As CEOs sometimes do, the first thing Gayle did was go around and ask community leaders, donors, grantees and others what was their perception of the 105 year-old community foundation.

“I think the trust had this elite ivory tower distant feel to it,” says Gayle. “Like many community foundations, the trust had evolved to be a bit of all things to all people.”

It’s not just a Chicago phenomenon. There are around 780 community foundations serving cities, regions and rural areas across the country. They first gained tax-exempt status in 1921. Today, they collectively have close to $90 billion in assets, including stocks, bonds, money market accounts, real estate and other investments. With the income from those investments, community foundations make around $6-7 billion in grants every year.
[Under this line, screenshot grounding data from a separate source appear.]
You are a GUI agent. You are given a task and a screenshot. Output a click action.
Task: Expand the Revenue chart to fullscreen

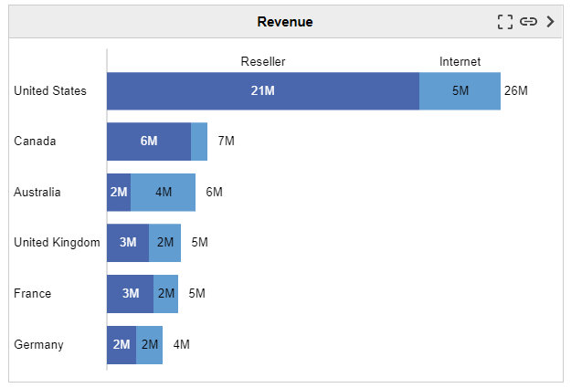(504, 22)
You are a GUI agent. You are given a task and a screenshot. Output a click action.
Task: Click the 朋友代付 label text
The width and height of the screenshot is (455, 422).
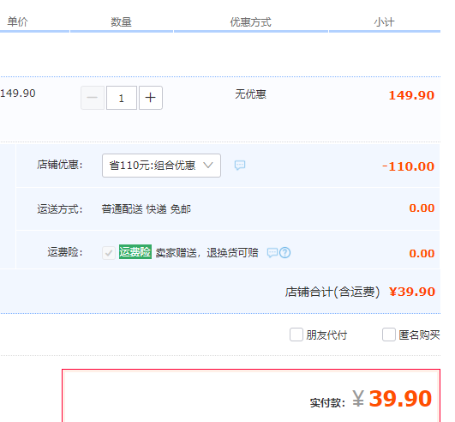click(326, 335)
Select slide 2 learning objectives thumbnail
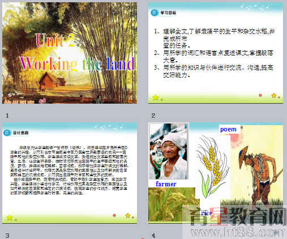The image size is (287, 239). (x=216, y=53)
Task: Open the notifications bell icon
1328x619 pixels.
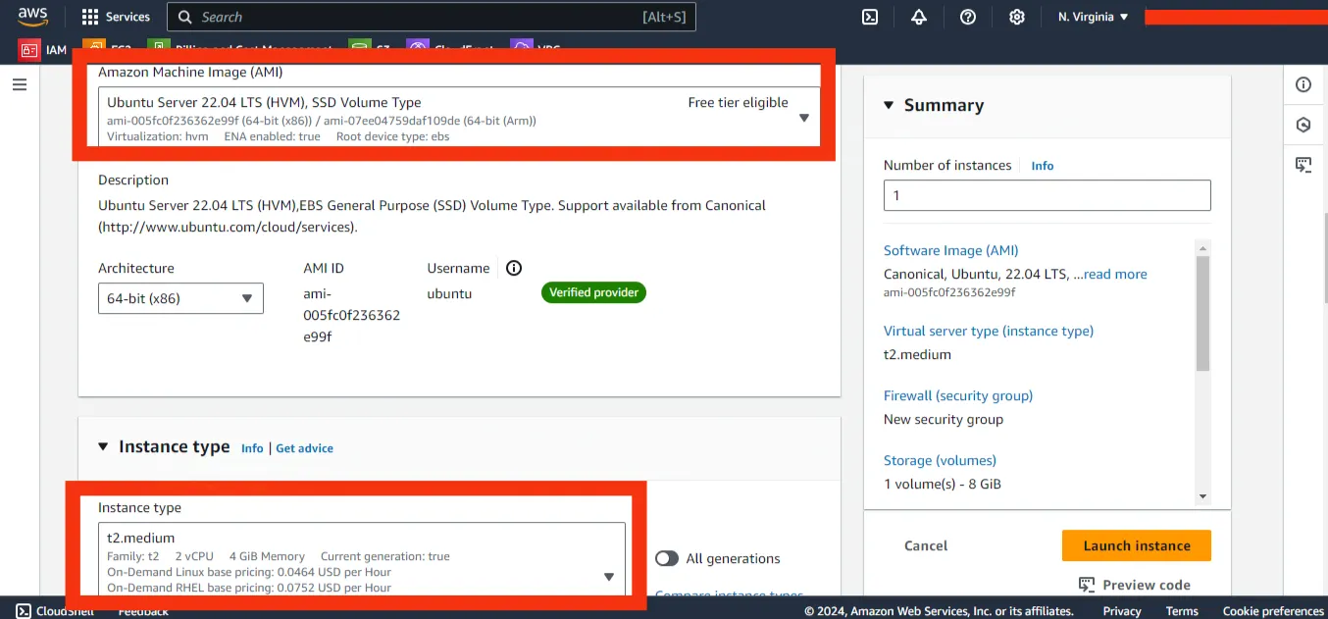Action: coord(918,17)

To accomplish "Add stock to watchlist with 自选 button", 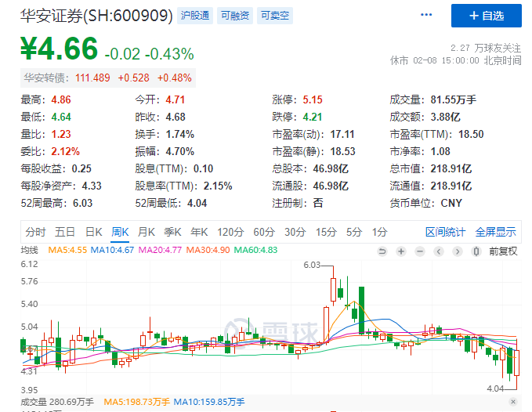I will pyautogui.click(x=486, y=16).
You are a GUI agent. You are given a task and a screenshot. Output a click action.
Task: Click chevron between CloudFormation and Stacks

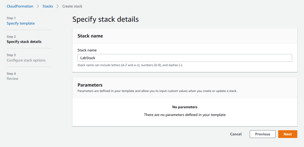38,6
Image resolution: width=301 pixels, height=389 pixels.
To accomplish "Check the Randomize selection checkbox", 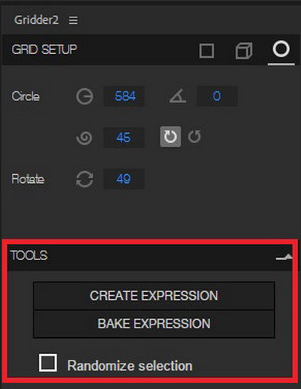I will (x=48, y=363).
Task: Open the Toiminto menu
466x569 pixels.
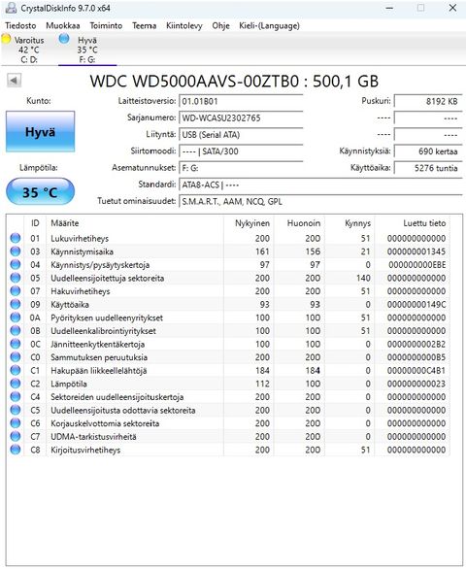Action: click(x=106, y=26)
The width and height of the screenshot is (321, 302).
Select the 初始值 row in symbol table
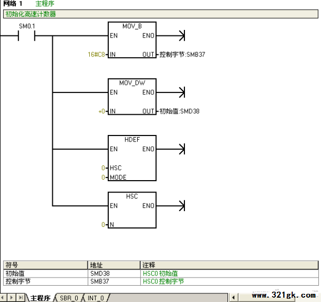pos(161,274)
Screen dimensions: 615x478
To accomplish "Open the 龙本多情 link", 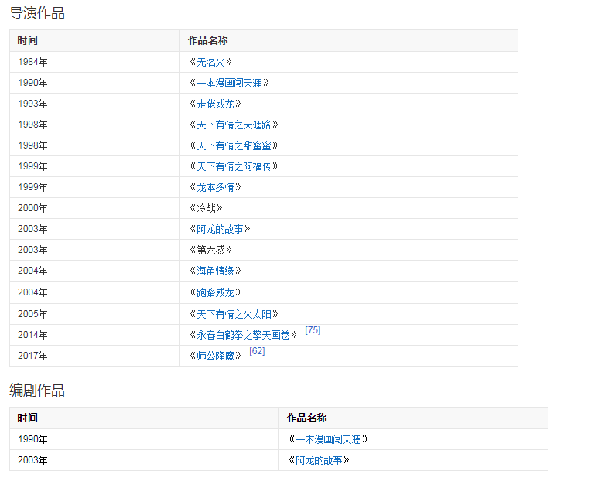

Community foundations fund a bewildering variety of programs and organizations. But one thing they don’t fund enough are programs or organizations specifically targeting Black communities, according to a contentious new report (previously reported on in brief by Next City) from the National Committee for Responsive Philanthropy. Looking at grant data from 2016-2018 for 25 major city community foundations, the report says only one percent of their grantmaking was “specifically designated to benefit Black communities,” even though a combined 15 percent of the 25 cities’ populations are Black.

“It’s a little disappointing to me that so many of the foundations were surprised that their numbers were so bad,” says Ryan Schlegel, co-author of the report and director of research at the National Committee for Responsive Philanthropy.

Some community foundations are calling for the organization to retract the report, citing discrepancies in the underlying dataset that the researchers analyzed. Some, including Chicago Community Trust, cast doubt on how the researchers defined each community foundation’s geographic scope to include areas that they don’t count in their own internal benchmarking.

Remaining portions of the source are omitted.